Here’s a reminder that, even after Hosanna-Tabor, the ministerial exception does not bar all lawsuits clergy bring against church employers. The DC Court of Appeals has allowed a minister’s breach of contract claim against her former congregation to go forward, notwithstanding the congregation’s claim of immunity. The Rev. Deloris Prioleau, an ordained AME pastor, had a series of one-year employment contracts with the Cornerstone AME Church in DC. When Cornerstone failed to pay Prioleau $39,000 it owed her on her final contract, she brought a breach of contract action. Last week, the DC Court of Appeals ruled that the action could proceed under the “neutral principles of law” approach. Prioleau’s suit, the court said, appeared to be “a straightforward contract case, uncomplicated by ecclesiastical considerations.” Moreover, the ministerial exception did not apply. Prioleau had not challenged Cornerstone’s “authority to hire, to fire, or to assign her duties” and did not seek “reinstatement.” (Oddly, the court did not discuss Hosanna-Tabor itself). The court ended its opinion with a warning, however:  “if it becomes apparent … that this dispute does in fact turn on matters of doctrinal interpretation or of church governance, the trial court may grant summary judgment to avoid ‘excessive entanglement with religion.'” The case is Second Episcopal District African Methodist Episcopal Church v. Prioleau, 2012 WL 3243190 (D.C. Court of Appeals, Aug. 9, 2012).

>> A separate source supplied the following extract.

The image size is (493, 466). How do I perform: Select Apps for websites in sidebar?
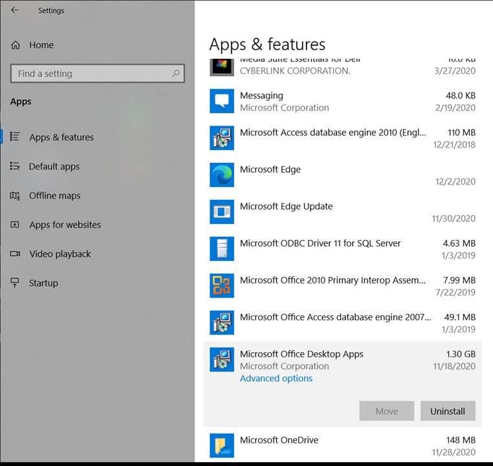(x=65, y=225)
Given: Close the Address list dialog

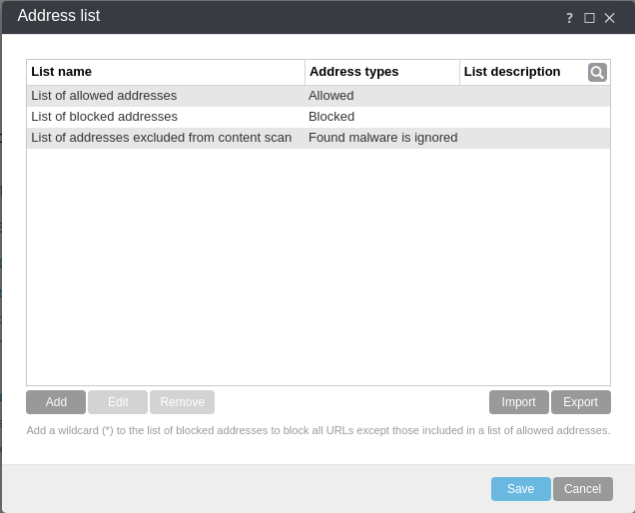Looking at the screenshot, I should click(609, 18).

Bartrum on The Ministerial Exception and the Limits of Religious Sovereignty

Ian C. Bartrum (U. of Nevada, Las Vegas, William S. Boyd School of Law) has posted The Ministerial Exception and the Limits of Religious Sovereignty. The abstract follows.

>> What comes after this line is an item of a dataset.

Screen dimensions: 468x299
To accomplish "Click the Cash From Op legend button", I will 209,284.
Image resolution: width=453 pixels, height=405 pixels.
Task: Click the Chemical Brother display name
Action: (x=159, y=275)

In January, the Supreme Court announced its decision in Hosanna Tabor v. EEOC and gave its official blessing to the controversial bit of doctrine known as the “ministerial exception.” The exception, which has been alive in the Circuit Courts for nearly forty years, exempts religious organizations from employment discrimination laws in the context of “ministerial” hiring decisions. Thus, such organizations are free to discriminate against ministerial employees not only on the basis of religion—which various statutory exemptions already permit—but also on the basis of race, gender, sexual orientation, and disability. Several thoughtful and well-­‐respected voices have suggested that this effectively places churches “above the law,” and in some sense these criticisms seem to ring true. The constitutional justification often offered for this state of affairs, however, is that churches are not so much above the civil law, as simply outside of its jurisdiction. That is, while we may disapprove of the ways that a church selects its leadership—indeed, we may even believe that certain hiring practices are illegal—our constitutional structure simply does not empower the government to intervene in matters of church governance. And we have structured our Constitution in this way based, in large part, on the liberal Lockean conviction that church and state operate within separate and incommensurable spheres.

Carried to its logical extreme, however, this conception of separate and independent religious sovereignty suggests that the bar to governmental intervention in church governance is absolute; that a church can do anything—including, presumably, perform sacrificial rituals—that its members believe essential to basic governance decisions. In truth, however, no one I know of holds this sort of extreme, absolutist view, and thus arises the theoretical puzzle this essay addresses. If religious sovereignty is not absolute—if the liberal check on the state’s power to invade church jurisdiction does not go “all the way down”—then where do the limits on that sovereignty lie, and how do we determine that a church has exceeded them? In what follows, I draw some lessons from Thomas Kuhn’s thoughts about the shared grounds on which scientists justify their choices between incommensurable theoretical paradigms. Ultimately, I conclude that we can and do make decisions about the scope of religious sovereignty by balancing constitutional purposes against one another in making what Kuhn called “value judgments.” In the case of the ministerial exception, it is my constitutional value judgment that racial discrimination both exceeds the limits of independent religious sovereignty, and justifies state intervention in church governance.